§ **What is being asked**
From the line that contains "Instruction: Open Search" down to the last line of the entries, repeat every line exactly. Do not carry over the pictures.

(Stored records)

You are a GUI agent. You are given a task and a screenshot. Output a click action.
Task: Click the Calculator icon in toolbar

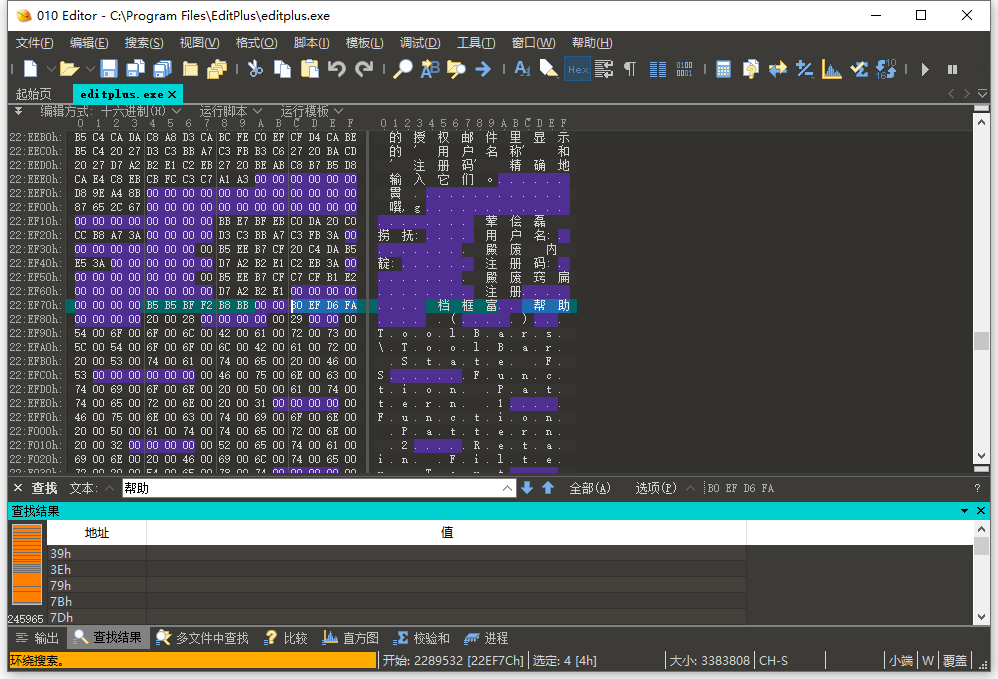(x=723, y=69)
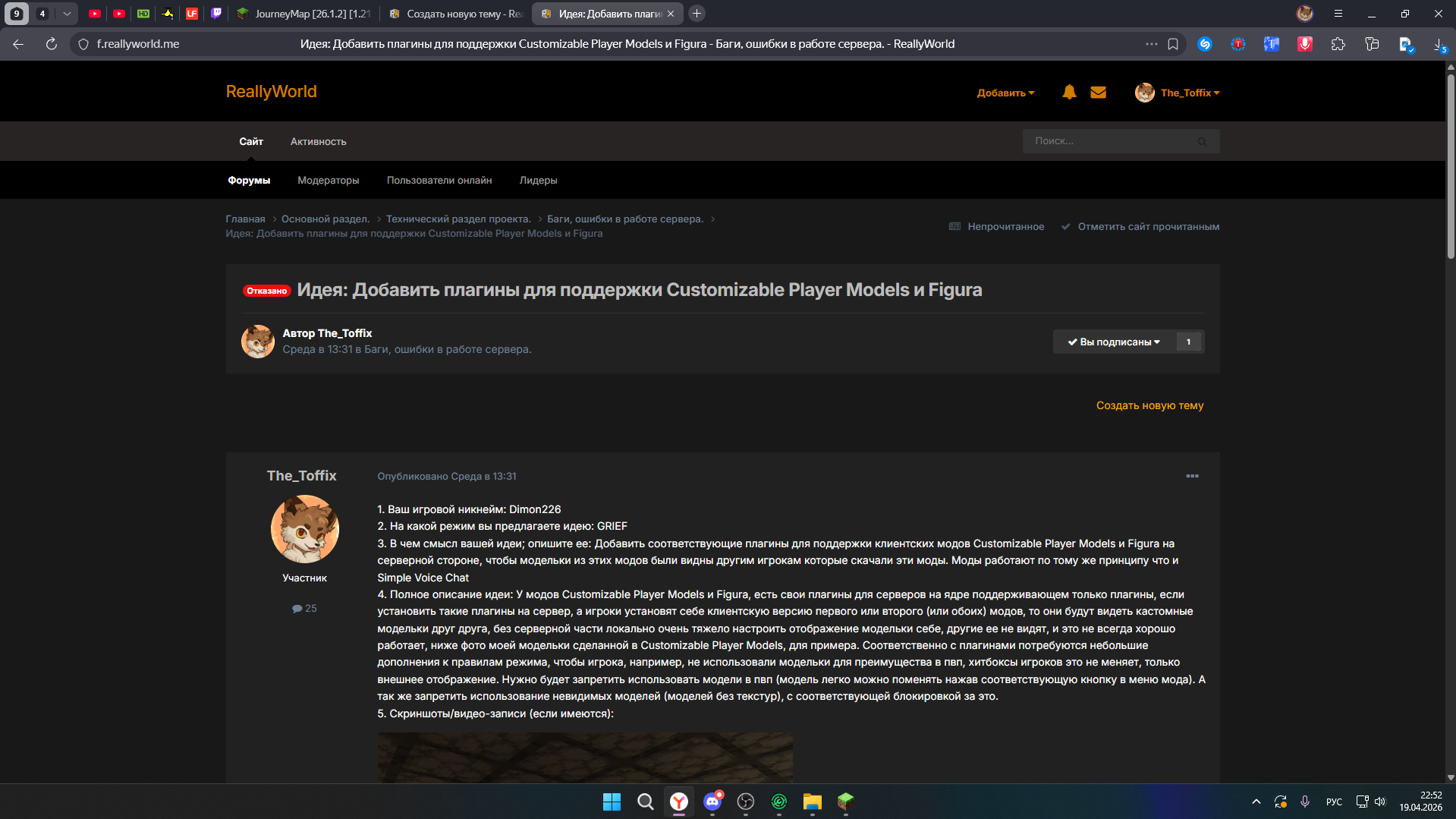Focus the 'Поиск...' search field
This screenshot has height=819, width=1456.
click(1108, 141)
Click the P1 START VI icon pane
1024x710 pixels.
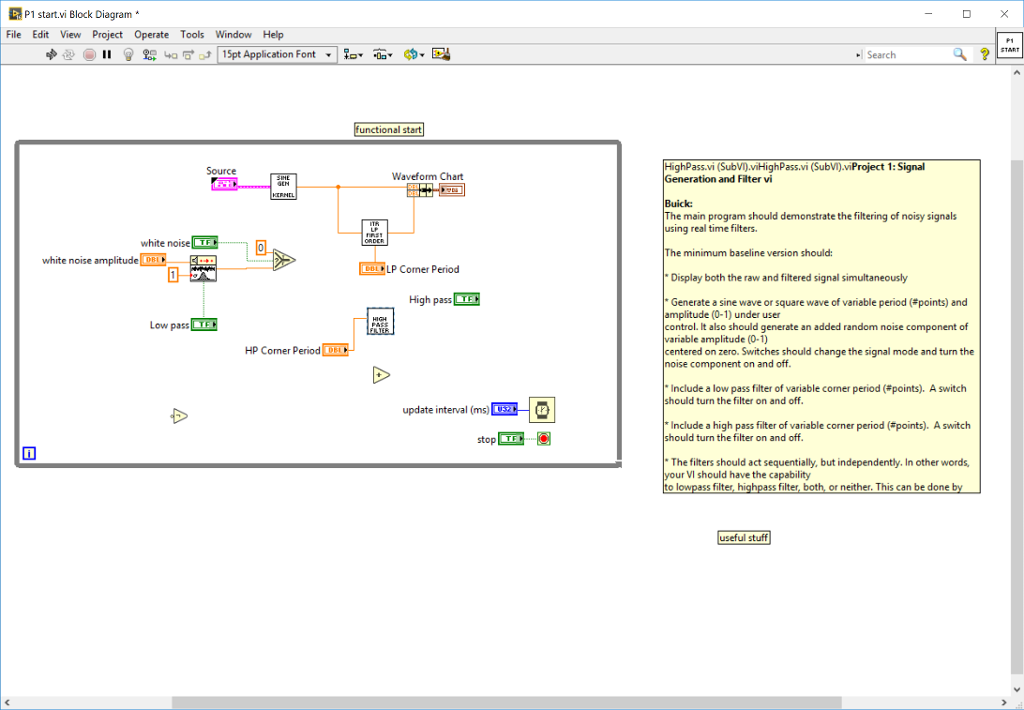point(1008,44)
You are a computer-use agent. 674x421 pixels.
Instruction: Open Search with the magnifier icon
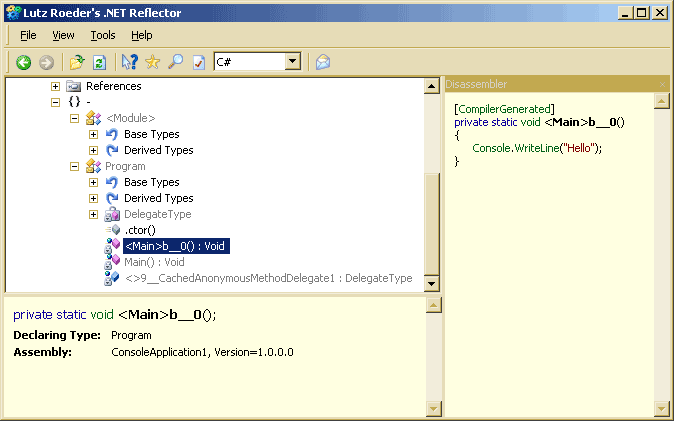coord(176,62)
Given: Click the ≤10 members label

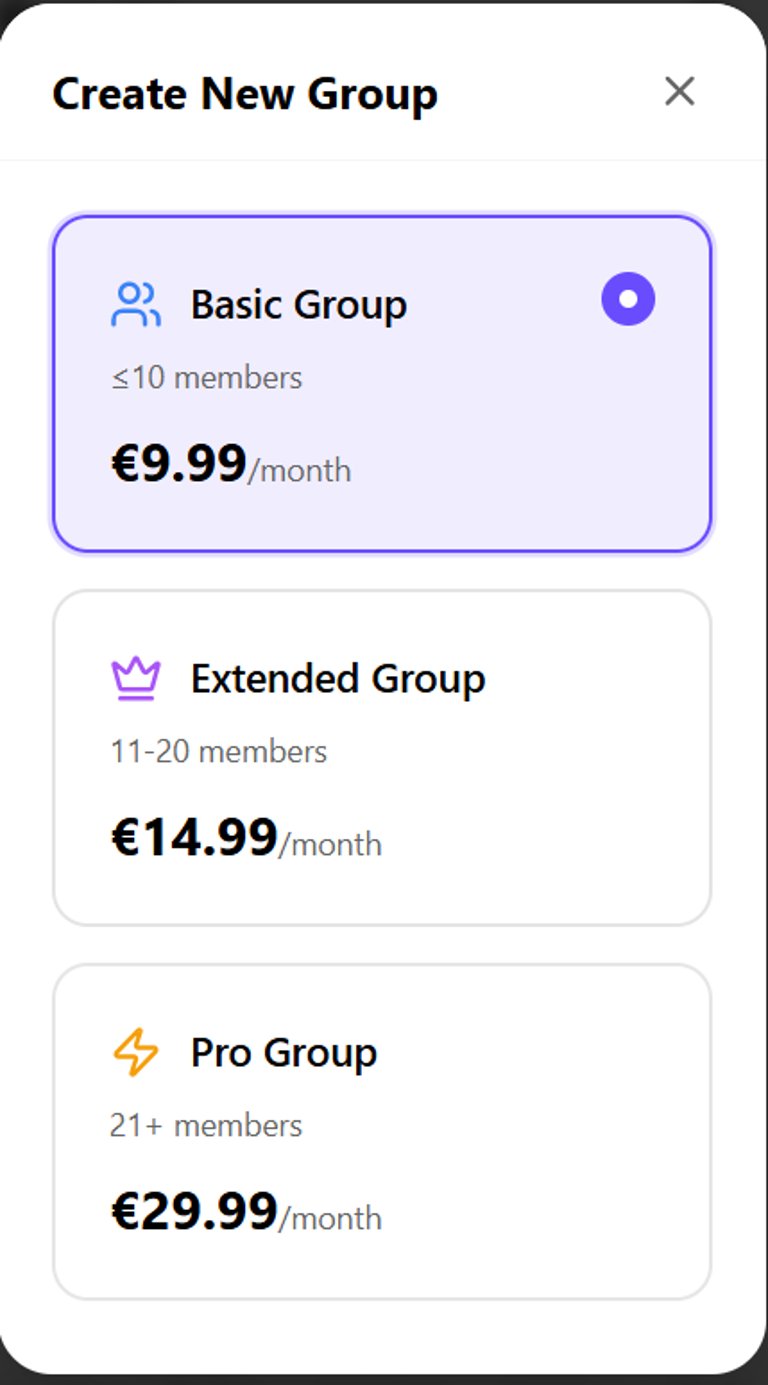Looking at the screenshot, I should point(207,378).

§ **Result of the task**
Instruction: Open Search with the magnifier icon
coord(176,62)
Given: Click the ≤10 members label

Looking at the screenshot, I should point(207,378).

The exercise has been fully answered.